Floor plans with cone of vision from care team member to care partner and patient in a preoperative workspace. Sourced from the Ergonomic Assessment Toolkit.

It is challenging for healthcare architects and researchers to study complex healthcare work systems – they are difficult to access and observe, with a steep learning curve involved in understanding and interpreting what is observed. In this context, simulation-based evaluation of physical mock-ups are extremely helpful in obtaining input on work system performance. These evaluations engage frontline clinicians by asking them to simulate clinical tasks in typical and high-risk patient care scenarios using different equipment and technology. This allows staff to experience proposed designs within the context of their everyday work and identify physical environment features that pose challenges. For example, as part of the design process for a new 400-bed children’s hospital, the team at Children’s Healthcare of Atlanta built out a large warehouse with physical mock-ups for 11 clinical areas and conducted three rounds of simulation-based evaluations with more than 154 clinical staff. These evaluations focused on understanding the performance of the work system, resulted in significant design changes to address the 190 workflow and patient safety challenges identified. This project also highlights the importance of collaborating with clinicians, human factors and simulation experts in healthcare facilities to study and design these complex work systems.
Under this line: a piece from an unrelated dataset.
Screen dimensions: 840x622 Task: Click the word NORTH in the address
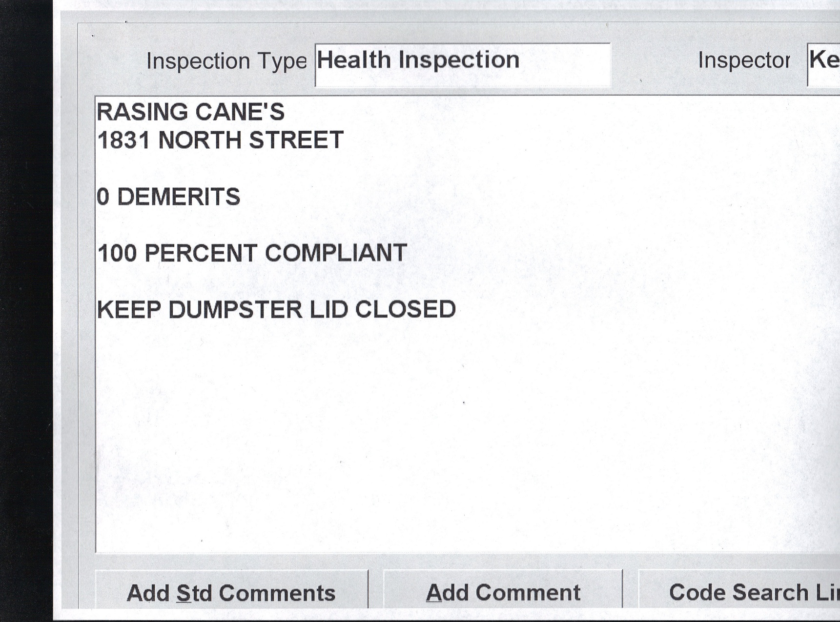tap(200, 140)

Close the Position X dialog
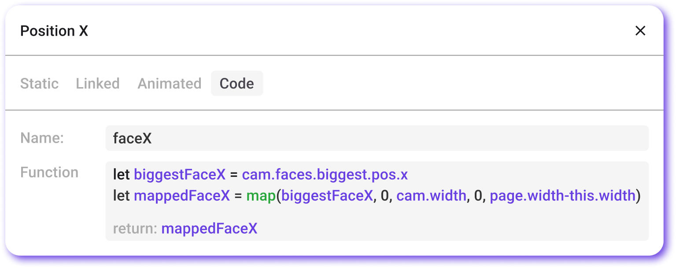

A poorly designed healthcare work environment will create barriers to safe care every single day, while a well-designed and flexible physical environment can support the inherent variability of healthcare work. The healthcare facility design process for new buildings or renovations can be viewed as the design of multiple interconnected work systems at different spatial scales. These work systems will shape healthcare work and patient safety for years to come. It is important that healthcare design teams approach facility design projects from a health systems perspective, actively incorporating feedback from front-line staff using approaches such as simulation-based evaluation of physical or virtual mock-ups that allow the interactions between physical space, people, tasks and technology to be understood. Similarly, it is critical that healthcare organizations commit to incorporating questions and approaches related to the physical environment into all of their patient safety initiatives. The physical environment is a critical tool in the quality improvement and patient safety toolbox that is yet to be utilized to its full potential.